In this blog series, we want to deal with the origin of every startup. Namely with curiosity. Curiosity is inherent in every idea and belongs to be analyzed in the same way in this context. Where does it come from, why do we have it and what do I do with it?
There is a magic in every beginning and this magic is curiosity.
From all sides one hears: The revolution of the 21.century will take place in the area of the cognition. Perhaps it would be better to speak of a new conditio congnitivia. By cognition one understands not only the established forms of knowledge NATURWISENSHCAFTEN, human sciences uvm but on the cognitive faculty itself, the modalities of the formation, the acquisition and the further training of this faculty. The genus Homo sapiens sees fully confirmed the flattering name given to it by Linne in the famous classification of his System of Nature of 1735.
Since then, all forms of knowledge have undergone a tremendous process of transformation, which divides all areas of commerce into four main processes:
The first process concerns the multiplication of places and means of knowledge production: primary and secondary schools, universities, research institutes, vocational training centers, classical and electronic teaching tools. Man as a speaking being has become everywhere a writing man; illiteracy, although still observable today, has become a marginal phenomenon.

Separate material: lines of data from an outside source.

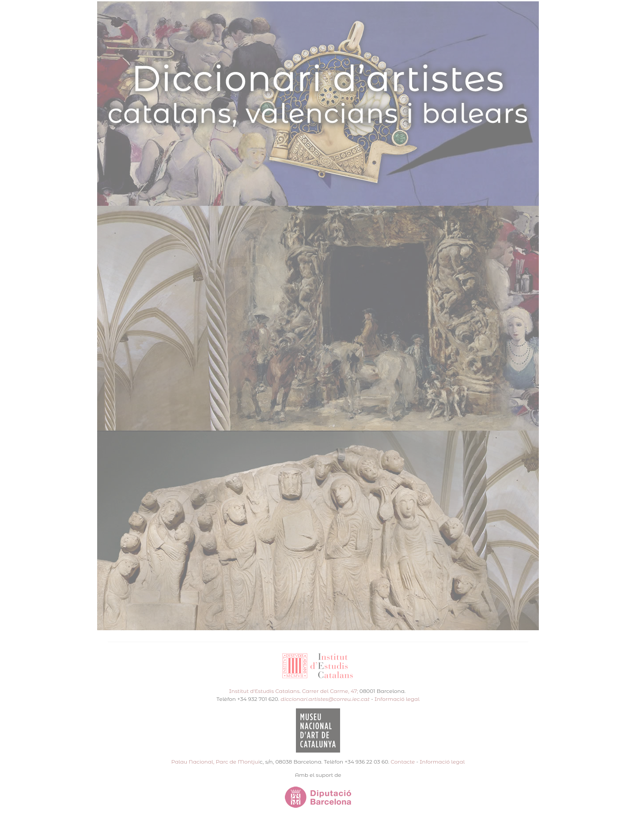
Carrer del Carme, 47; (330, 691)
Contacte (402, 761)
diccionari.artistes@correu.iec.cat (325, 699)
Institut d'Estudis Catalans (264, 691)
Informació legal (397, 699)
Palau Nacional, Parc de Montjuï (216, 761)
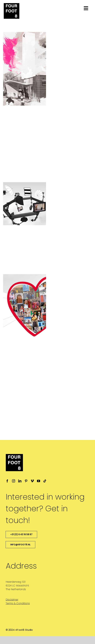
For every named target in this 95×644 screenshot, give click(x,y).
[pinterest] (26, 481)
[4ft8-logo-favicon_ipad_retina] (12, 4)
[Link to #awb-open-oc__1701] (86, 8)
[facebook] (7, 481)
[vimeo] (32, 481)
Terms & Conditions (18, 603)
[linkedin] (20, 481)
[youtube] (38, 481)
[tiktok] (45, 481)
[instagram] (14, 481)
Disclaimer (12, 600)
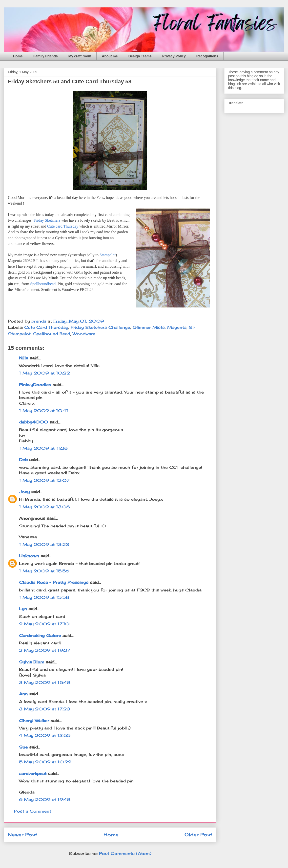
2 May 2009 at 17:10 (44, 624)
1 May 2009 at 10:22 (44, 373)
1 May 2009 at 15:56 (44, 571)
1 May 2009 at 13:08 (44, 507)
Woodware (84, 334)
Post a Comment (33, 811)
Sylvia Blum (32, 662)
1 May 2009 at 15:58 (44, 597)
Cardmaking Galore (40, 636)
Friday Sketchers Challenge (100, 327)
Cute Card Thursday (46, 327)
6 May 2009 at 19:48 (45, 799)
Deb (23, 460)
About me (110, 56)
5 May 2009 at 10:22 (45, 762)
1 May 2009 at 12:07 (44, 480)
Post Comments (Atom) (125, 853)
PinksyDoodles (35, 384)
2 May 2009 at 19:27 (44, 650)
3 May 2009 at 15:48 (45, 682)
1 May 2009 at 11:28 (43, 448)
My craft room (80, 56)
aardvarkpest (33, 773)
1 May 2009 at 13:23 (44, 544)
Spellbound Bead (51, 334)
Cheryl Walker (34, 720)
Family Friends (45, 56)
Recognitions (207, 56)
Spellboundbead (43, 284)
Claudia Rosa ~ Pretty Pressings (54, 582)
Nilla (24, 358)
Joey (24, 492)
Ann (23, 694)
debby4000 (33, 422)
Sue (23, 747)
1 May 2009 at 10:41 (44, 410)
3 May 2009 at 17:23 (44, 709)
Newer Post (23, 835)
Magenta (177, 327)
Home (18, 56)
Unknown (29, 556)
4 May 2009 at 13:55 (45, 735)
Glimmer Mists (149, 327)
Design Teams (140, 56)
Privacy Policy (174, 56)
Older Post (198, 835)
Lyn (23, 609)
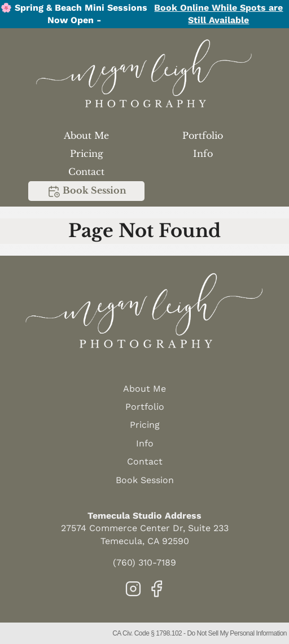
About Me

The second process is that of a radical change in the means of storing knowledge: in barely two decades we have moved from the model of the book to the smart card; storage is becoming virtually unlimited and ever more miniaturized; the largest libraries in the world can be found on electronic supports the size of the palm of a hand. The whole world can no longer be found in a nutshell, but on a USB stick or even smaller in the future.
“What does modern book printing look like?”
The third process concerns the exponential increase in the circulation of knowledge: via datapath Internet and electronic information networks, scientific discoveries become known quasi-immediately but in depth due to monopolizing publishers, influence other research in real time or directly influence technical action; access to stored knowledge is as constant as it is rapid.
The fourth process is the most recent: the totality of all this knowledge is now in a movement of autonomous transformation and thus represents a kind of collective brain that begins to generate its own results. On all levels, algorithms control programs or organisms that generate new formulas to begin generating their own results. At all levels, algorithms control programs or organisms that generate new formulas to transform themselves. We are entering the world of artificial intelligence. Acquired knowledge is piled up into mountains of data – next data – and can now be treated like objects of the physical world: We are dealing with information repositories in which statistics keeps discovering undiscovered correlations or significant structures, depending on the question at hand.
The next evolutionary stage is already being worked on; can it be transhuman knowledge or posthuman knowledge?
Everything is happening as if the mass of knowledge were gaining autonomy at the very moment when the innovation race is taking on a new form of individual excellence and wishful exploits. The expanding universe of knowledge seems to fuel a curiosity that has itself become insatiable. The famous libido sciendi, the desire for knowledge of the ancient authors, is no longer the privilege of an educated minority, but a global fact of civilization, for it has become a given of the everyday social world. But is it still an individual desire or a phenomenon of objective innovation. We are not just in the process of transitioning to another world; we are constructing programs that will bring about that world on their own. If we only try to understand the great transformation that is taking place before our eyes, questioning it from the point of view of a change of curiosity, we should also be able to understand what is happening both at the level of the species and at the level of individuals. The tremendous upheaval in cognition that we are witnessing today indicates, to all appearances, that the drive for knowledge has reached an unprecedented level of intensity. It is no longer a subjective desire, but a process of research and discovery that has reached a collective functional level. What we are dealing with from now on is the implementation of the ” curiosity machine.”